How do I determine which organization is best for me?
Joining a Greek letter organization is simply a matter of personal preference. Each organization has its own uniqueness and advantages. Before deciding to join a fraternity or sorority, we always advise that you do the necessary research to learn about the organization. Regardless, you should choose the organization in which you feel most comfortable with.
Do fraternities and sororities provide housing?
Some fraternities and sororities have chapter facilities. The majority of organizations within the Panhellenic Council (Panhel) and the Interfraternity Council (IFC) have chapter houses adjacent to the campus which provide the opportunity for small group living. Since the membership recruitment process occurs during the quarter, new students should secure their own housing for the fall. Typically, freshmen live on-campus in residence halls, and many then move into fraternity and sorority houses their second year (residence hall contracts are on an annual basis).
Although the fraternities and sororities within the Asian Greek Council (AGC), Latinx Greek Council (LGC), Multi-Interest Greek Council (MIGC), and National Pan-Hellenic Council (NPHC) do not have chapter houses, many still live together in apartments adjacent to campus. The organizations within these councils hold events, meetings, etc. on or near the campus.
Do I have to live in the chapter house?
Less than half of the members of the Greek organizations within IFC and Panhel live in the chapter houses in any given quarter; yet, most members do live in the chapter house for part of their tenure at UCLA. Most organizations require that members, except for students who are from the local area and potentially living at home, reside in the chapter house for a minimum of one year.
Is there summer housing available?
Some facilities are open in the summer to be able to rent short or longer term accommodations. The Office of Fraternity and Sorority Life does not manage any of these properties so please contact them directly.
There is also a boarding house that is not affiliated with an active fraternity or sorority that is available to female students located at 632 Hilgard Ave. For more information please contact Kelly Green Koffman of the Phi Housing Corporation at email@example.com. You can also reach her by telephone at 310-476-9169 (o) or 310-849-5022 (c).
How much does it cost to be a member of a fraternity or sorority?
Given the experiences, membership within a Greek letter organization can provide lifelong benefits. Regardless, students should consider the costs when making the decision to join a fraternity or sorority. Each chapter is able to provide a detailed summary of their costs and fees prior to a student joining.
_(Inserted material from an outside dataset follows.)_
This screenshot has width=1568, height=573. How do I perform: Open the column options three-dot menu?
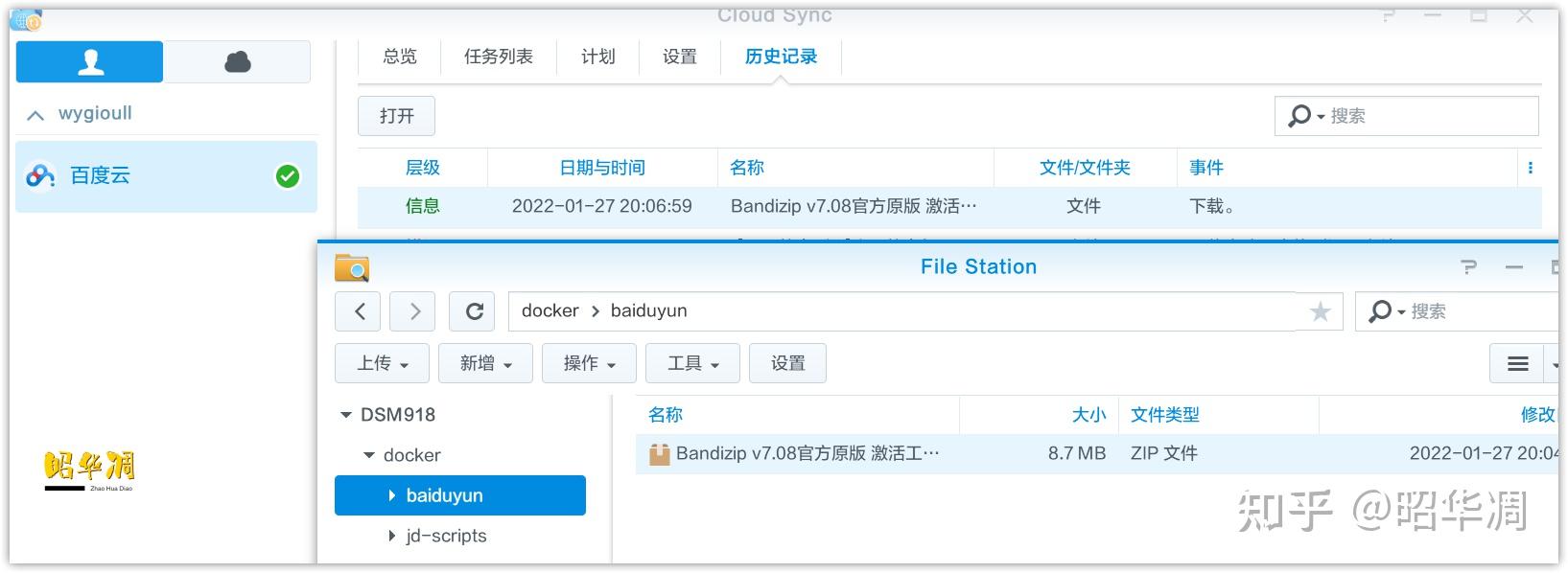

The average quarterly dues for culturally-based organizations are approximately $80, with an average one-time initiation fee of $100. The average quarterly dues for NPHC groups is $50 per quarter, with an average one-time initiation fee of $300.
What is the membership recruitment process?
Most organizations require their members to complete a probationary period, sometimes called "pledgeship" prior to initiation for the purpose of orientation and member development. During this time you’ll learn the history, traditions and operating procedures of the organization and participate in activities to get to know the members and organization. Organizations use various terms to refer to their pre-initiates, including "pledge," "new member," "associate member," and "candidate." The duration of the new member period varies from four weeks to an entire quarter. Some organizations require new members to achieve a certain grade point average during their "pledge" quarter in order to qualify to be initiated.
All African-American-based Greek organizations affiliated with the National Pan-Hellenic Council have abolished the traditional "pledging" process and have implemented a new membership education program called "membership intake process" or simply "intake." The new-member period for NPHC organizations varies and includes nightly meetings.
What is hazing and is it permitted at UCLA?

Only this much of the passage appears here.